UtilDeepCloneCopy.cs and UtilGoldenSectionSearch1D.cs where added for a proof of concept of how to incorporate an optimal gradient step. However the GoldenSectionSearch is probable not a correct implementation, I did not take time to understand the algorithm properly. Better is to use the Brent search algorithm.

 

• EntropieOutputNeuron. Sigmoid, linear derivative.
• FlatSpotOutputNeuron. Sigmoid, 0.1 + standard sigmoid derivative as described in Fahlman's report. At first sight that can be considered as a weighted sum of M.S.E. and entropy criterion.

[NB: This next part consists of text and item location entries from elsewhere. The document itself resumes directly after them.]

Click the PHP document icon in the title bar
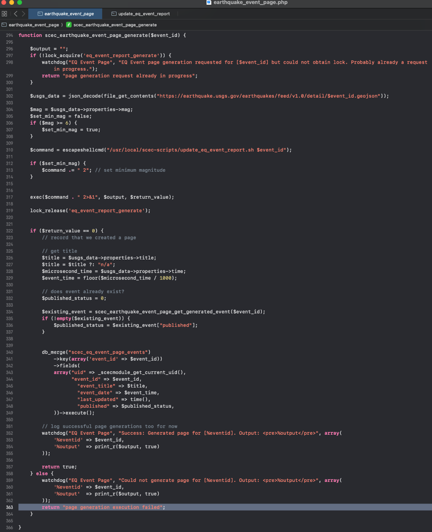[209, 2]
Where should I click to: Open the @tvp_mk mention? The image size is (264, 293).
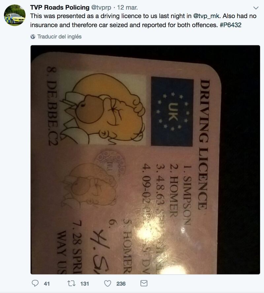tap(207, 16)
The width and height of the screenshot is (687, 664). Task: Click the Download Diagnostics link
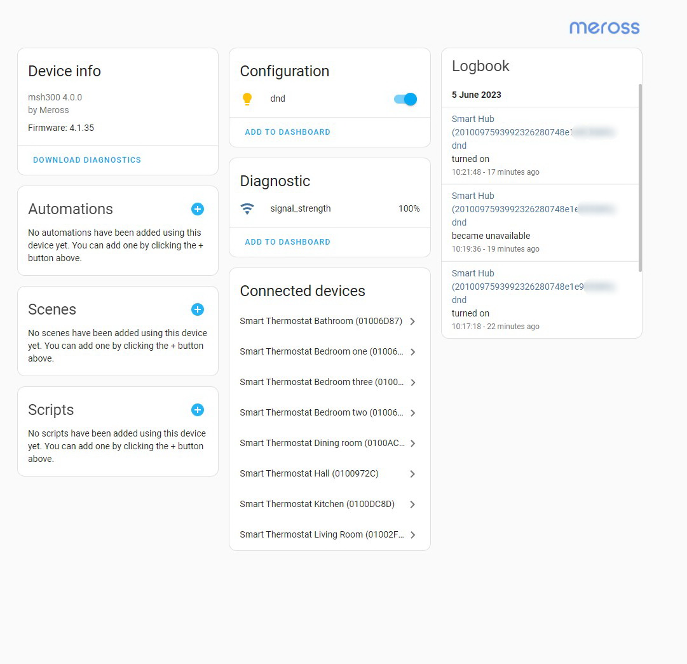coord(87,159)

• ArcTanhOutputNeuron. FlatspotNeuron, but non linear processing of the error by taking dedy=ArcTanh(dedy) as I understand from Fahlman's report. The ArcTanh on the derivative seems at first sight behave somewhat as the EntropieOutputNeuron, but combination of 0.1 + standard sigmoid derivative I do not understand that yet, although it might work.